Long overlooked, the natural philosophy and theosophy of the Scandinavian scientist-turned-mystic Emanuel Swedenborg (1688–1772) made a surprising impact in America. Thomas Jefferson, while president, was so impressed with the message of a Baltimore Swedenborgian minister that he invited him to address both houses of Congress. But Swedenborgian thought also made its contribution to nineteenth-century American literature, particularly within the aesthetics of American Transcendentalism. Although various scholars have addressed how American Romanticism was affected by different currents of Continental thought and religious ideology, surprisingly no book has yet described the specific ways that American Romantics made persistent recourse to Swedenborg for their respective projects to re-enchant nature.

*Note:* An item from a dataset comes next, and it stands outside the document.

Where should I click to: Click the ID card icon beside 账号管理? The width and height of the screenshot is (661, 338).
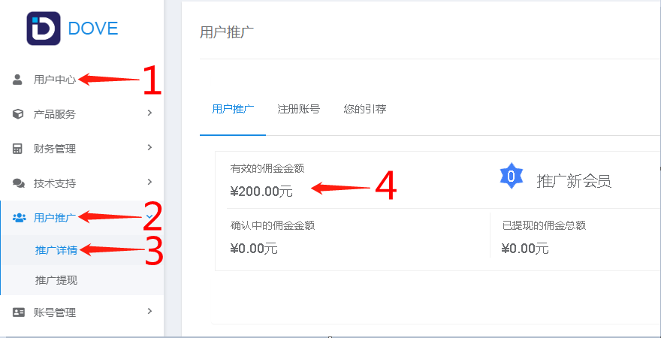point(19,312)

In A Language of Things, Devin Zuber offers a critical attempt to restore the fundamental role that religious experience could play in shaping nineteenth-century American approaches to natural space. By tracing the ways that Ralph Waldo Emerson, John Muir, and Sarah Orne Jewett, among others, variously responded to Swedenborg, Zuber illuminates the complex dynamic that came to unfold between the religious, the literary, and the ecological. A Language of Things situates this dynamic within some of the recent "new materialisms" of environmental thought, showing how these earlier authors anticipate present concerns with the other-than-human in the Anthropocene.

Imperial San Francisco

Imperial San Francisco
Author :
Publisher :
Total Pages : 296
Release :
ISBN-10 : STANFORD:36105003228165
ISBN-13 :
Rating : 4/5 (65 Downloads)

Synopsis Imperial San Francisco by : Judd Kahn

Examines the design of the city in the decade before the Earthquake and Fire of 1906, city politics, the Burnham plan, and why the city rebuilt itself on the old order rather than adopting a new design.

Plague, Fear, and Politics in San Francisco's Chinatown

Plague, Fear, and Politics in San Francisco's Chinatown
Author :
Publisher : JHU Press
Total Pages : 386
Release :
ISBN-10 : 9781421405100
ISBN-13 : 1421405105
Rating : 4/5 (00 Downloads)

Synopsis Plague, Fear, and Politics in San Francisco's Chinatown by : Guenter B. Risse

When health officials in San Francisco discovered bubonic plague in their city’s Chinatown in 1900, they responded with intrusive, controlling, and arbitrary measures that touched off a sociocultural conflict still relevant today. Guenter B. Risse’s history of an epidemic is the first to incorporate the voices of those living in Chinatown at the time, including the desperately ill Wong Chut King, believed to be the first person infected. Lasting until 1904, the plague in San Francisco's Chinatown reignited racial prejudices, renewed efforts to remove the Chinese from their district, and created new tensions among local, state, and federal public health officials quarreling over the presence of the deadly disease. Risse's rich, nuanced narrative of the event draws from a variety of sources, including Chinese-language reports and accounts. He addresses the ecology of Chinatown, the approaches taken by Chinese and Western medical practitioners, and the effects of quarantine plans on Chinatown and its residents. Risse explains how plague threatened California’s agricultural economy and San Francisco’s leading commercial role with Asia, discusses why it brought on a wave of fear mongering that drove perceptions and intervention efforts, and describes how Chinese residents organized and successfully opposed government quarantines and evacuation plans in federal court. By probing public health interventions in the setting of one of the most visible ethnic communities in United States history, Plague, Fear, and Politics in San Francisco’s Chinatown offers insight into the clash of Eastern and Western cultures in a time of medical emergency.